Oct. 26 (Bloomberg) -- Dell Inc. forecast a “significant uptick” in China this quarter after experiencing its first sales decline in the world’s largest PC market.

Slower economic growth and Chinese consumers holding back purchases before today’s release of Microsoft Corp.’s Windows 8 software caused last quarter’s drop, Amit Midha, president of Dell’s Asia division, said in a phone interview. Sales of servers and storage weren’t affected, indicating it was a PC-demand issue, he said.

Chief Executive Officer Michael Dell said in July the company faces “challenges” in China, and the following month Round Rock, Texas-based Dell reported its first decline in total sales for the country. The PC maker cited “particular softness and pricing pressure” in China as contributing to an 18 percent drop in second-quarter net income to $732 million.

“It’s really a PC-driven piece and we believe this is short term and it’s going to rebound back,” Midha said. “There is a significant uptick as we have gone through this quarter versus the previous quarter.”

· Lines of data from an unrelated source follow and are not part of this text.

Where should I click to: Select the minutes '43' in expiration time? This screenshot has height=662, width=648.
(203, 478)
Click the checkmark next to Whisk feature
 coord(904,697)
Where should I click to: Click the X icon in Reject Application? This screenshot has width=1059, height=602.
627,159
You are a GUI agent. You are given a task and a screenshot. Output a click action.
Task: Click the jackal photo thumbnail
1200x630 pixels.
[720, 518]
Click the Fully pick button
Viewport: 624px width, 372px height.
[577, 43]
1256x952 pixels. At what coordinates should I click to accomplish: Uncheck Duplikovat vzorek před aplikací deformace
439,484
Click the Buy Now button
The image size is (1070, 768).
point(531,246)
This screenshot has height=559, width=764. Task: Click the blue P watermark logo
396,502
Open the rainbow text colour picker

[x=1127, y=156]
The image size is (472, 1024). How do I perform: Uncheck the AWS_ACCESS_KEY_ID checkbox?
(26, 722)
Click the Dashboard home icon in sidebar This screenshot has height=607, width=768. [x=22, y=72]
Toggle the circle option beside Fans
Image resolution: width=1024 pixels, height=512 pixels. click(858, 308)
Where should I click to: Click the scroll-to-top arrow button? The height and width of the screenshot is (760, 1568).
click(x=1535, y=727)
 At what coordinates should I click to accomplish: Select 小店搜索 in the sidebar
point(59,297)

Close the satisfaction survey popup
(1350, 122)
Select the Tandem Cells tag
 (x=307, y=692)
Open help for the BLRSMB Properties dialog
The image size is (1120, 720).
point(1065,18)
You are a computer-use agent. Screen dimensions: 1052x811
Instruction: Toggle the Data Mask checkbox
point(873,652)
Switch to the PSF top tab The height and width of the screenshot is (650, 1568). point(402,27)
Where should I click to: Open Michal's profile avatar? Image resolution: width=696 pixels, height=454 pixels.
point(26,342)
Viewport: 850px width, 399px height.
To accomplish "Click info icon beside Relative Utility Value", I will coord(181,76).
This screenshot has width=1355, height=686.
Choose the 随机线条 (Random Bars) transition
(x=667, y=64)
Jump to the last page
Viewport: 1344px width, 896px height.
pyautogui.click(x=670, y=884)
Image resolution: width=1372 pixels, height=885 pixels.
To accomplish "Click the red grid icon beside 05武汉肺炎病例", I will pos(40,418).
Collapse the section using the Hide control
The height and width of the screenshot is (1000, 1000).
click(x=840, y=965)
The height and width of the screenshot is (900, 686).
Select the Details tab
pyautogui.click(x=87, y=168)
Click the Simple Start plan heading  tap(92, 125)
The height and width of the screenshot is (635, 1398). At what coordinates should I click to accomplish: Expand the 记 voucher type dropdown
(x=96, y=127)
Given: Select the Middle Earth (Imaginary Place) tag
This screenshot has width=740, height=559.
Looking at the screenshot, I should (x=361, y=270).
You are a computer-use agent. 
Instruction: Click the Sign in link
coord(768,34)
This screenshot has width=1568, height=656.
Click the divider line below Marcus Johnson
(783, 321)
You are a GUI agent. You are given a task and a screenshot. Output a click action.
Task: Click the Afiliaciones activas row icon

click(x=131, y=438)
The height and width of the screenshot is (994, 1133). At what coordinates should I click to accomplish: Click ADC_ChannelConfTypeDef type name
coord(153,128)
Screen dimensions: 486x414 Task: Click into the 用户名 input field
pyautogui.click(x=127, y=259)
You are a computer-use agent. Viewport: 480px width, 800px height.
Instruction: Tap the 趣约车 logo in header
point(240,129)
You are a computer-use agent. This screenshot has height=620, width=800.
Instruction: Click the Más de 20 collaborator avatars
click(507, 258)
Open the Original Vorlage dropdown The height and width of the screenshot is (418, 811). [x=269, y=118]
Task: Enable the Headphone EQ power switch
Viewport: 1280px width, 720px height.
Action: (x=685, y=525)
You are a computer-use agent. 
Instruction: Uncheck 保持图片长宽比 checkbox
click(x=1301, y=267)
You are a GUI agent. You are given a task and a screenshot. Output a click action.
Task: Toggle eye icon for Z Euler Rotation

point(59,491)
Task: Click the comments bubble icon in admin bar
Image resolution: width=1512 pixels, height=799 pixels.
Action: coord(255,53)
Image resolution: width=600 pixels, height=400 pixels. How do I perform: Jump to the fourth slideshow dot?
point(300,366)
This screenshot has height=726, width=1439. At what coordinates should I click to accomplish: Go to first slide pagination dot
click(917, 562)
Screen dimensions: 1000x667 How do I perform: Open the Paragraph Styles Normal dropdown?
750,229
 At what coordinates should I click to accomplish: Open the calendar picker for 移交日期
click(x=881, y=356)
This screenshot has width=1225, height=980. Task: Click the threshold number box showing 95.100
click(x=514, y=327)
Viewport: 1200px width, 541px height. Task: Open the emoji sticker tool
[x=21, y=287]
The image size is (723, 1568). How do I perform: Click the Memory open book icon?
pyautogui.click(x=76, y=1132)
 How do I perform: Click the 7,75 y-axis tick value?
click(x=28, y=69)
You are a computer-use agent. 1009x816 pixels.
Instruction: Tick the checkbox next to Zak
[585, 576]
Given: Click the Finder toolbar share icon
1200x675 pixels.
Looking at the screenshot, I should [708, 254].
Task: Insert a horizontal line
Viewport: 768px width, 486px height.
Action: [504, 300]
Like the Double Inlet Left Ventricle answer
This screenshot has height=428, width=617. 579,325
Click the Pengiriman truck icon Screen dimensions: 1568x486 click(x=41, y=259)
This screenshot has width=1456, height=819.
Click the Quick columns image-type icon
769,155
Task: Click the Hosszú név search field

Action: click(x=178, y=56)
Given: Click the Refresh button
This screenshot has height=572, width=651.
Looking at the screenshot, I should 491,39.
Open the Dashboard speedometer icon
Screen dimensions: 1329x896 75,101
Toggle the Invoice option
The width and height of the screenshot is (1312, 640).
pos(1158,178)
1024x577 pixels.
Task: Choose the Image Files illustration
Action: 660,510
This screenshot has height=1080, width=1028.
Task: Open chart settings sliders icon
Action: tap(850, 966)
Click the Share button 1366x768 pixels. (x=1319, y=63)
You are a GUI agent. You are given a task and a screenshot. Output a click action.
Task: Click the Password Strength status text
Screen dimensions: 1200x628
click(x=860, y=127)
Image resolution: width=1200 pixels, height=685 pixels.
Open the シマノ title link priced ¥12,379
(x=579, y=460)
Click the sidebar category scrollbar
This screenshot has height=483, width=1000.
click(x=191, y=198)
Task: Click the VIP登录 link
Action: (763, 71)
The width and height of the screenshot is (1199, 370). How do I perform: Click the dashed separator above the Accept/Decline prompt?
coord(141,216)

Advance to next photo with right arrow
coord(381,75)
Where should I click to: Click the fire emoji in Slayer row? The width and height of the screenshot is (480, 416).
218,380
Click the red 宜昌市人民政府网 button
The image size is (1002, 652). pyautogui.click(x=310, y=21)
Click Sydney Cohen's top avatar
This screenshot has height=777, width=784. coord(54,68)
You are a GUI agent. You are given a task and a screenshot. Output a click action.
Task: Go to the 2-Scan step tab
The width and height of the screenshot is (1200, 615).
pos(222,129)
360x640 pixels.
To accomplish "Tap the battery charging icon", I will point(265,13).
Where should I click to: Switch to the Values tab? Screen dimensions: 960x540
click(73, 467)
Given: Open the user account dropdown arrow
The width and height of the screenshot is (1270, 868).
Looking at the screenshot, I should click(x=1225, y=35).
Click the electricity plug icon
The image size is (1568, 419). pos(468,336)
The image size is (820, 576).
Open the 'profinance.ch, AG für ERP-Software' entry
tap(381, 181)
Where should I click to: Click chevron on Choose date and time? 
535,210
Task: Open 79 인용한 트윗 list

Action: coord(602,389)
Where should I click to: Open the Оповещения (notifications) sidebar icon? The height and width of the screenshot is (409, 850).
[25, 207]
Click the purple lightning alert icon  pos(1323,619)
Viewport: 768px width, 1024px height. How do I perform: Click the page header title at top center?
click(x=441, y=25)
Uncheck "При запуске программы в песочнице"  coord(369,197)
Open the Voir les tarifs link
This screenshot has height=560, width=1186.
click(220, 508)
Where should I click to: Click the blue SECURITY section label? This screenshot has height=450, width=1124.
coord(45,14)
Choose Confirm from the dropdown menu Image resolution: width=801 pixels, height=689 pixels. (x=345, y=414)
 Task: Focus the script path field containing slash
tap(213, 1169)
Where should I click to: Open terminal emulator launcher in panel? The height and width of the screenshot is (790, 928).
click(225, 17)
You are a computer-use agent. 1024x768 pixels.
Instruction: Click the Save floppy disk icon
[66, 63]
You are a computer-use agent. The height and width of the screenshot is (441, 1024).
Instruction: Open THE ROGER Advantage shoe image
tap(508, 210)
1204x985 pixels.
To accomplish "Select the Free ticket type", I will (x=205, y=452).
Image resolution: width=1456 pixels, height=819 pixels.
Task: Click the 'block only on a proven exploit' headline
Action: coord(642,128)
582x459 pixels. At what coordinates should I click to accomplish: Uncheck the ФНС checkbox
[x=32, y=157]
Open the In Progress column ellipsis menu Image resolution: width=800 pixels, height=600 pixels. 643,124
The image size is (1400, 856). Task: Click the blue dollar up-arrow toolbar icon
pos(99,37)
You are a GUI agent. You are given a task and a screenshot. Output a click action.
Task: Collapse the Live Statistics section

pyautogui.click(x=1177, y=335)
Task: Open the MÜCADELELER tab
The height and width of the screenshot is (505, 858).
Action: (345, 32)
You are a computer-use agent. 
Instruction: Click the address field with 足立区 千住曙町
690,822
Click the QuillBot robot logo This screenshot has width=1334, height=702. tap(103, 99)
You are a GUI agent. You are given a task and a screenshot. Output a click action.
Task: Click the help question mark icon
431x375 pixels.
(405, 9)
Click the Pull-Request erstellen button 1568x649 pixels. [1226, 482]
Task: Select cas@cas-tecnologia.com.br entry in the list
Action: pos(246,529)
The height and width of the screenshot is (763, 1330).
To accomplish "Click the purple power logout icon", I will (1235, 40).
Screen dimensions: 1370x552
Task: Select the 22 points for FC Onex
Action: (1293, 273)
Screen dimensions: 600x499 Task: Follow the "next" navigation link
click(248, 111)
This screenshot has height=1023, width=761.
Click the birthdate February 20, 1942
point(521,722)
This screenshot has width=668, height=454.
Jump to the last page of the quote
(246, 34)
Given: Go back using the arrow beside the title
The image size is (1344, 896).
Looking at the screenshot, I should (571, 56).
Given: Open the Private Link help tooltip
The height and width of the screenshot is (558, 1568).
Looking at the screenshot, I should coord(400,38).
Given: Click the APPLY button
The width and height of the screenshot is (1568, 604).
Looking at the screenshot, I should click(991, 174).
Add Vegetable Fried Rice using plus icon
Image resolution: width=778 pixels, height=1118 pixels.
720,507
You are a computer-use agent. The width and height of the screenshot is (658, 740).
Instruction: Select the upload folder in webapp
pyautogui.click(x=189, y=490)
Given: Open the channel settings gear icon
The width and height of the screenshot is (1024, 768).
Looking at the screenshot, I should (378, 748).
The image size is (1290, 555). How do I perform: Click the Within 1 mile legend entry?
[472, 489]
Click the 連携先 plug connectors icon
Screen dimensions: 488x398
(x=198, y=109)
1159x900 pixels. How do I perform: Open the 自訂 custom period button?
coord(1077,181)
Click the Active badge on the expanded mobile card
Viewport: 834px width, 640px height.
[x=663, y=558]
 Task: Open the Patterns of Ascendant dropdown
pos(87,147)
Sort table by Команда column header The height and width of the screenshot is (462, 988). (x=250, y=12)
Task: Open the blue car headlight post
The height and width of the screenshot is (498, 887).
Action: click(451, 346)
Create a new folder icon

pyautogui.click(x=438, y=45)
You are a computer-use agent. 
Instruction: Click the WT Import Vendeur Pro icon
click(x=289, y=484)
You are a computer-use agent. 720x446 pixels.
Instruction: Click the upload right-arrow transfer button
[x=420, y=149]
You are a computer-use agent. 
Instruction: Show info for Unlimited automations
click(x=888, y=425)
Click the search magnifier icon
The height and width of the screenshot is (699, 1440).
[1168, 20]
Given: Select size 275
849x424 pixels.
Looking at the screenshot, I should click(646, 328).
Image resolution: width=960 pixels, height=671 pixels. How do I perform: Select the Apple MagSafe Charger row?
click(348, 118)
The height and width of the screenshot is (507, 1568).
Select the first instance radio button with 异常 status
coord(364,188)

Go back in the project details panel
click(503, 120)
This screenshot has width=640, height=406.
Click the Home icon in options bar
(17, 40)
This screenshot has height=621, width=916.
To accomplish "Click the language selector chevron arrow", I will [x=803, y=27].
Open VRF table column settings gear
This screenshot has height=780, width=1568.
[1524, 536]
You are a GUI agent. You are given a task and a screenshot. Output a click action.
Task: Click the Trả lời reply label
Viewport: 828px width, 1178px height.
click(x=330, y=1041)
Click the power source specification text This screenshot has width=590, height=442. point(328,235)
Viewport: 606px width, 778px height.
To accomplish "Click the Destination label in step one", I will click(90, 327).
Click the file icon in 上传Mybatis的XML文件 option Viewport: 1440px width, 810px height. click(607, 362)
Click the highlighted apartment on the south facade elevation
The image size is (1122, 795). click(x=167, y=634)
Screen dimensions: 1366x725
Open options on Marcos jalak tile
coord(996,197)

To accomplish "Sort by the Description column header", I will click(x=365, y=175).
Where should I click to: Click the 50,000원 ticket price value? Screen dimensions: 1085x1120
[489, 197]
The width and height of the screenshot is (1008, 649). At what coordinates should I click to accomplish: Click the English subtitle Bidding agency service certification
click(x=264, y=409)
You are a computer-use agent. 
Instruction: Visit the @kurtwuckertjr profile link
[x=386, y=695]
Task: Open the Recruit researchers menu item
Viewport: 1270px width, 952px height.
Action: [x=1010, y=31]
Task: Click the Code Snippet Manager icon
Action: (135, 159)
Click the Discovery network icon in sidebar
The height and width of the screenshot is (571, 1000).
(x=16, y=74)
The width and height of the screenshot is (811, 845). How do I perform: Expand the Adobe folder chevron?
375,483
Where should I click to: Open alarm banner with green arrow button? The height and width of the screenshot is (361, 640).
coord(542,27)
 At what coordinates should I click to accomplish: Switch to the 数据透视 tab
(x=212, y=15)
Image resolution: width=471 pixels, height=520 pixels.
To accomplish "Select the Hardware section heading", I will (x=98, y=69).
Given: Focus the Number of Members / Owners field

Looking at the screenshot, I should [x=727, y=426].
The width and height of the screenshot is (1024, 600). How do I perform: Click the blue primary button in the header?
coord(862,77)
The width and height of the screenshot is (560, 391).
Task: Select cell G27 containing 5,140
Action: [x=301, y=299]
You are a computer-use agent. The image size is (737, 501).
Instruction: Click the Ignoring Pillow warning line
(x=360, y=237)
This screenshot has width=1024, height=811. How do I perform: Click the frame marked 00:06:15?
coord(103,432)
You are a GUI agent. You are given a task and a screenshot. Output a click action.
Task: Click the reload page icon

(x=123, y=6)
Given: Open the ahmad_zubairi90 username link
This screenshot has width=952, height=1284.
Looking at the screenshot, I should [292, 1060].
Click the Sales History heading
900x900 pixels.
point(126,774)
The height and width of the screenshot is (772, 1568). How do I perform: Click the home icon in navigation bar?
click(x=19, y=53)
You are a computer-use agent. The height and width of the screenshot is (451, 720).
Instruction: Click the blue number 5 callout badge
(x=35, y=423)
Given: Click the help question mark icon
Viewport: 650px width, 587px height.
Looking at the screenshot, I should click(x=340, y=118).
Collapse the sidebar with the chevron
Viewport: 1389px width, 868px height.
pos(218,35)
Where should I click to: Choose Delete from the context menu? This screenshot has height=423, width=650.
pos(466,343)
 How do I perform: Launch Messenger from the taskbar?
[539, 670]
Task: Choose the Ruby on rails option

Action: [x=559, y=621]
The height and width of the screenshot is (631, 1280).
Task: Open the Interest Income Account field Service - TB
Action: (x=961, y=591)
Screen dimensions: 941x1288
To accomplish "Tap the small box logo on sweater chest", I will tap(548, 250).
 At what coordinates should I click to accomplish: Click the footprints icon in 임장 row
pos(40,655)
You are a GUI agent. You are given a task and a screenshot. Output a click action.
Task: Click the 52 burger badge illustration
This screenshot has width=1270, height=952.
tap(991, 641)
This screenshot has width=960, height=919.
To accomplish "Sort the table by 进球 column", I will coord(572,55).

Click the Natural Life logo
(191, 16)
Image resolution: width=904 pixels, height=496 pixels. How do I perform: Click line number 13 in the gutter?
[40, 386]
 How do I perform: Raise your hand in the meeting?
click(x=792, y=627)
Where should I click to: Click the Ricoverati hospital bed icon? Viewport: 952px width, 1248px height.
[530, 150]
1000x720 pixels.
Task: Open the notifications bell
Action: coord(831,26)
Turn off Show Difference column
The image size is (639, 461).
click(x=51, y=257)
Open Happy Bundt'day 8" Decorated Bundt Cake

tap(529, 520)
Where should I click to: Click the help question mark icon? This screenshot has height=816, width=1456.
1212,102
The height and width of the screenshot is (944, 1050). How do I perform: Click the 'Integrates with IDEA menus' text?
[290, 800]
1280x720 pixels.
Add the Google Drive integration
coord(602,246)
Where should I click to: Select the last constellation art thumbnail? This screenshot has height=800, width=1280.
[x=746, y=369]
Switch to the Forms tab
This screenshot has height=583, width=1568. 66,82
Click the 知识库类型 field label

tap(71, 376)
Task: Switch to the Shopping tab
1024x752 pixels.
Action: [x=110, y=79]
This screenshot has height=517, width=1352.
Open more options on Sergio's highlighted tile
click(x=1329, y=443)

The company reports fiscal third-quarter results Nov. 15.

Dell’s share of the global PC market fell to 10.5 percent in the third quarter from 11.2 percent a year earlier, market-researcher Gartner Inc. said Oct. 10. Hewlett-Packard Co.’s six-year reign as the world’s top personal-computer maker was ended by China’s Lenovo Group Ltd., Gartner data showed. Lenovo accounted for 15.7 percent of shipments last quarter, compared with 15.5 percent for Hewlett-Packard, Gartner said.

Dell will continue to be a significant player in PCs while focusing on high- and medium-priced products, Midha said.

“We want to make sure we continue to deliver high-value added products to the customer, and not necessarily go down to the lowest price points,” Midha said. “It’s not a unit game.”